*Information given*:
---------------

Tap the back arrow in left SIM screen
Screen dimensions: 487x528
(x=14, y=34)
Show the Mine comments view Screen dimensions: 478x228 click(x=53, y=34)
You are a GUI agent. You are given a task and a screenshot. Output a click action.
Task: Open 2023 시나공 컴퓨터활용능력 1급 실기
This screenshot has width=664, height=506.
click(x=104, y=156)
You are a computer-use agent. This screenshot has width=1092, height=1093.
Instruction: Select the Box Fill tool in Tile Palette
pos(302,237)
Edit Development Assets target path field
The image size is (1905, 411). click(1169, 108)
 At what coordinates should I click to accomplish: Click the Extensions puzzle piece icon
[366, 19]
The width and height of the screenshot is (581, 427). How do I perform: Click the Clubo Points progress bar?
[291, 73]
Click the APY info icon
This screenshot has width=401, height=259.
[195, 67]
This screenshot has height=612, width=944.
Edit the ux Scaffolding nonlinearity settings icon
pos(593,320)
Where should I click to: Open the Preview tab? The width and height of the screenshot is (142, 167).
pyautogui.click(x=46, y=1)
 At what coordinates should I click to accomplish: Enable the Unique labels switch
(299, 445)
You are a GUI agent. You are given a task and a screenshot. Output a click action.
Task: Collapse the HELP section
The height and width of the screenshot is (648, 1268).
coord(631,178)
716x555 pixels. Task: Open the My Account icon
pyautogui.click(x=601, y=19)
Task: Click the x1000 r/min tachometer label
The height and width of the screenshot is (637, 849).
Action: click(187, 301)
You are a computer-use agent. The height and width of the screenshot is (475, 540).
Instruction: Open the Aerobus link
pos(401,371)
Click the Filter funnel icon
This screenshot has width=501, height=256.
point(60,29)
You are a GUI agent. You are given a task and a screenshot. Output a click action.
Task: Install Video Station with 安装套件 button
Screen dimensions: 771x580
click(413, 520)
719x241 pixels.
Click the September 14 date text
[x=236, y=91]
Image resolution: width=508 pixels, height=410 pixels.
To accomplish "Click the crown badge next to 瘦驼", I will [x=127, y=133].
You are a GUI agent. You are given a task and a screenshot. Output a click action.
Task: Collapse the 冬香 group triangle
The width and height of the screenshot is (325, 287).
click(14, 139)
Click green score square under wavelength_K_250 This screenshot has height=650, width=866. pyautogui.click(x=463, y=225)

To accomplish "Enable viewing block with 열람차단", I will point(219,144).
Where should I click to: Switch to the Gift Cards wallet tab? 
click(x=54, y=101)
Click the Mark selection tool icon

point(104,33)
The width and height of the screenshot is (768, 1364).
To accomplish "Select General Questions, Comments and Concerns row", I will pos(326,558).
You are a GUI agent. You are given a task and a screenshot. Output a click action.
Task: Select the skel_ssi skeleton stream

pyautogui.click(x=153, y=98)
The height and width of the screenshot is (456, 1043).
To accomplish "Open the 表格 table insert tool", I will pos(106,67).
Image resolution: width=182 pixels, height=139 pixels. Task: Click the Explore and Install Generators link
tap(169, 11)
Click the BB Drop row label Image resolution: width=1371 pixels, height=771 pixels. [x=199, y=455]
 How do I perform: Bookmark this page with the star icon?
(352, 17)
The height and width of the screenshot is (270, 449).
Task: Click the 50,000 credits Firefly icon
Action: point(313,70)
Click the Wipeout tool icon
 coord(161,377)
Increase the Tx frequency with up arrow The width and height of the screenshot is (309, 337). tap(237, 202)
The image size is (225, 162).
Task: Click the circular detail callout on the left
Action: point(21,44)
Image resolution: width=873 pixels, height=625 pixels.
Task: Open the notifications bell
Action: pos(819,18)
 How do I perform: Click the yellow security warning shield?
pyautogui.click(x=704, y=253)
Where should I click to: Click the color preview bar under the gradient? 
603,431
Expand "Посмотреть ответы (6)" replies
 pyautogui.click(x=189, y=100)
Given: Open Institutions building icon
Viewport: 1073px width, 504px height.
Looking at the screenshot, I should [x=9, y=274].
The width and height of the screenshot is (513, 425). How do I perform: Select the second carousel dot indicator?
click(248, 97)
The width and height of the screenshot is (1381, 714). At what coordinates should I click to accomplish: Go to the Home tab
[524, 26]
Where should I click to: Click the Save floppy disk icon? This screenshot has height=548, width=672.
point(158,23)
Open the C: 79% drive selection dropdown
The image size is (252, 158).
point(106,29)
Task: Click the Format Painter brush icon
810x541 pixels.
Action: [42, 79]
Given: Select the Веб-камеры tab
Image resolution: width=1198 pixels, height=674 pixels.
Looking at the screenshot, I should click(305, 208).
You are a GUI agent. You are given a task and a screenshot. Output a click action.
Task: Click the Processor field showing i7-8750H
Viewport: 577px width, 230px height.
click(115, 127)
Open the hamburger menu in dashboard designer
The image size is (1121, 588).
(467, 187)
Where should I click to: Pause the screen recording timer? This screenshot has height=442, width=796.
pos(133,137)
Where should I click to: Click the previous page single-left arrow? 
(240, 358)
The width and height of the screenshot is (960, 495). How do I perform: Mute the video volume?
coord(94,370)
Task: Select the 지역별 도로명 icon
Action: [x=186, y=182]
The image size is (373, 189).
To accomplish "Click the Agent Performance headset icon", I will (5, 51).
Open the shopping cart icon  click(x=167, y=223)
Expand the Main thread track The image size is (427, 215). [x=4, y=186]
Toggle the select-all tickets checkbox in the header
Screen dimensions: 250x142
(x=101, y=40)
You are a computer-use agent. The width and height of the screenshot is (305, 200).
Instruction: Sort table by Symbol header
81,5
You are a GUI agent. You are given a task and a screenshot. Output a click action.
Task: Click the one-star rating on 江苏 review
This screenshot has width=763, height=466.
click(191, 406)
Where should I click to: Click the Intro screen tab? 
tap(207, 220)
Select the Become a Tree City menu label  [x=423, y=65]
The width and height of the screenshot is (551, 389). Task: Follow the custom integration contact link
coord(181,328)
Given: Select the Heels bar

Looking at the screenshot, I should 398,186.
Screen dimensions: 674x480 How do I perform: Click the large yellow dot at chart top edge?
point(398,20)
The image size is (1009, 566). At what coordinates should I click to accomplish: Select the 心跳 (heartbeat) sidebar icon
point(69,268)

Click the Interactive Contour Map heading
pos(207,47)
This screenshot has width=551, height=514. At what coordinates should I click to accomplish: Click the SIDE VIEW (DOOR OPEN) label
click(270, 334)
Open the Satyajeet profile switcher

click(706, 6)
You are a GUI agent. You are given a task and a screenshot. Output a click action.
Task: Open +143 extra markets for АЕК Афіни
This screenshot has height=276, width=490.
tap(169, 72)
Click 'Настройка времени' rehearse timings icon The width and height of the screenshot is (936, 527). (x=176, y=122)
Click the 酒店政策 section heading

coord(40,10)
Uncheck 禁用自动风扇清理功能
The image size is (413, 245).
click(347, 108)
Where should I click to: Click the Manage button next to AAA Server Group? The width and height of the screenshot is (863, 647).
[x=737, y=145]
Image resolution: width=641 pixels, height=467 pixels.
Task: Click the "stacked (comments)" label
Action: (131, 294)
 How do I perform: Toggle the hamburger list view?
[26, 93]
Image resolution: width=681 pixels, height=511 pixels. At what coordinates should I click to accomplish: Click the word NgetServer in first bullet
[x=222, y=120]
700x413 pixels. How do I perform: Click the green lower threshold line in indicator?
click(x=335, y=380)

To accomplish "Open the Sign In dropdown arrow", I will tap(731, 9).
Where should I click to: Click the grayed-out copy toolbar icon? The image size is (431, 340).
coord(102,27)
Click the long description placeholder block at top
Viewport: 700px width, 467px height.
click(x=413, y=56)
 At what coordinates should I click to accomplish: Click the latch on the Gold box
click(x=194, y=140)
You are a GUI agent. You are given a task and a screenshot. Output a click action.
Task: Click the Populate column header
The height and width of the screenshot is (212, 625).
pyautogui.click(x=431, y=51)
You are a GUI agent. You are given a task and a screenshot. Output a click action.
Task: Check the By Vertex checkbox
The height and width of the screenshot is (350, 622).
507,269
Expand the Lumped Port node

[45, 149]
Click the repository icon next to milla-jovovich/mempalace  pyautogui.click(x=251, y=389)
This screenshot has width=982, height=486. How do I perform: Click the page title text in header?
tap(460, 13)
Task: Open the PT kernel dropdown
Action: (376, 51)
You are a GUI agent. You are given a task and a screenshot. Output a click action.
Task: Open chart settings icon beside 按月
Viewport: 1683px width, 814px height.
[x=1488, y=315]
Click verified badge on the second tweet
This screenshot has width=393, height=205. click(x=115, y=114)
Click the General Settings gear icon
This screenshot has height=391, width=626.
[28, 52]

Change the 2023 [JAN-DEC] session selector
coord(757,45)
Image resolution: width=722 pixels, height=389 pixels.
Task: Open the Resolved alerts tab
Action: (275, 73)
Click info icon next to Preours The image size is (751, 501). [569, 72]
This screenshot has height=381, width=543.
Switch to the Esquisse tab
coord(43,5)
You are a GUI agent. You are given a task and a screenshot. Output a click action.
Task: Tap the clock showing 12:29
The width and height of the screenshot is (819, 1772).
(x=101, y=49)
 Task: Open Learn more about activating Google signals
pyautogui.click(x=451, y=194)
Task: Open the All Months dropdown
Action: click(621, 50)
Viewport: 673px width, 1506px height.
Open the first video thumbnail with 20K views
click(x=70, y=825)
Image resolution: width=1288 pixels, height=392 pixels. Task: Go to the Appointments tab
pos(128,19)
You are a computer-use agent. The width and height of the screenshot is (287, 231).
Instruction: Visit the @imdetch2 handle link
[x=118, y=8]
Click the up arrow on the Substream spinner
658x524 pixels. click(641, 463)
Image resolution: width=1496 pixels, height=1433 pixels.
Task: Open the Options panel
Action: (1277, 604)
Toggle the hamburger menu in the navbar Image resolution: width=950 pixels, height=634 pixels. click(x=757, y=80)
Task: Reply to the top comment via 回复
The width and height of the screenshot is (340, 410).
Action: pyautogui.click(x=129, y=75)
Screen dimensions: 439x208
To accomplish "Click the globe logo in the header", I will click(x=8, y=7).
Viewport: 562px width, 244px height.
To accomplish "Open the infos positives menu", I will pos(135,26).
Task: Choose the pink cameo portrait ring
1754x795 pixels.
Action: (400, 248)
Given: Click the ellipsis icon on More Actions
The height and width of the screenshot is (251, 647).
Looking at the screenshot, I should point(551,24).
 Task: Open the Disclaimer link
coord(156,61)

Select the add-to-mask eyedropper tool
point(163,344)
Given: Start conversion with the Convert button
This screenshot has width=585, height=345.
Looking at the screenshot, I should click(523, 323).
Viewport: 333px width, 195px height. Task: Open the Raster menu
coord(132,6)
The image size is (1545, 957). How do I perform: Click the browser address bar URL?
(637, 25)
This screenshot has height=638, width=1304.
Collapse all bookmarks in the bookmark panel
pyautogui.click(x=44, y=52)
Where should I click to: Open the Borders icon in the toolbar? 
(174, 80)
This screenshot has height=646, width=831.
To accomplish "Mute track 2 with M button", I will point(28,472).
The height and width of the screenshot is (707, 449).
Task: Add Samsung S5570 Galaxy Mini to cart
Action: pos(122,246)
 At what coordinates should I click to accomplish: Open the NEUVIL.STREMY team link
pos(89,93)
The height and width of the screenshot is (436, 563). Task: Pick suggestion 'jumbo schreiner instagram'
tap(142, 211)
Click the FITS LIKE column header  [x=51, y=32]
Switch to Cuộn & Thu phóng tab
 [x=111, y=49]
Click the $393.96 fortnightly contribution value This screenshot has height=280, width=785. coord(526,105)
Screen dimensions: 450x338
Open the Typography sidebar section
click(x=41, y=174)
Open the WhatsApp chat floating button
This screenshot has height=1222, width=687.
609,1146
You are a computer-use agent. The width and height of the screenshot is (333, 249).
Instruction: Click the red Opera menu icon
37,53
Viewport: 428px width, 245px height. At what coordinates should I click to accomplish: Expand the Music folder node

---------------

*Problem details*:
Look through the entries above and find each line where the word "General" occurs; copy those lines.

*Your response*:
To accomplish "Select General Questions, Comments and Concerns row", I will pos(326,558).
Click the General Settings gear icon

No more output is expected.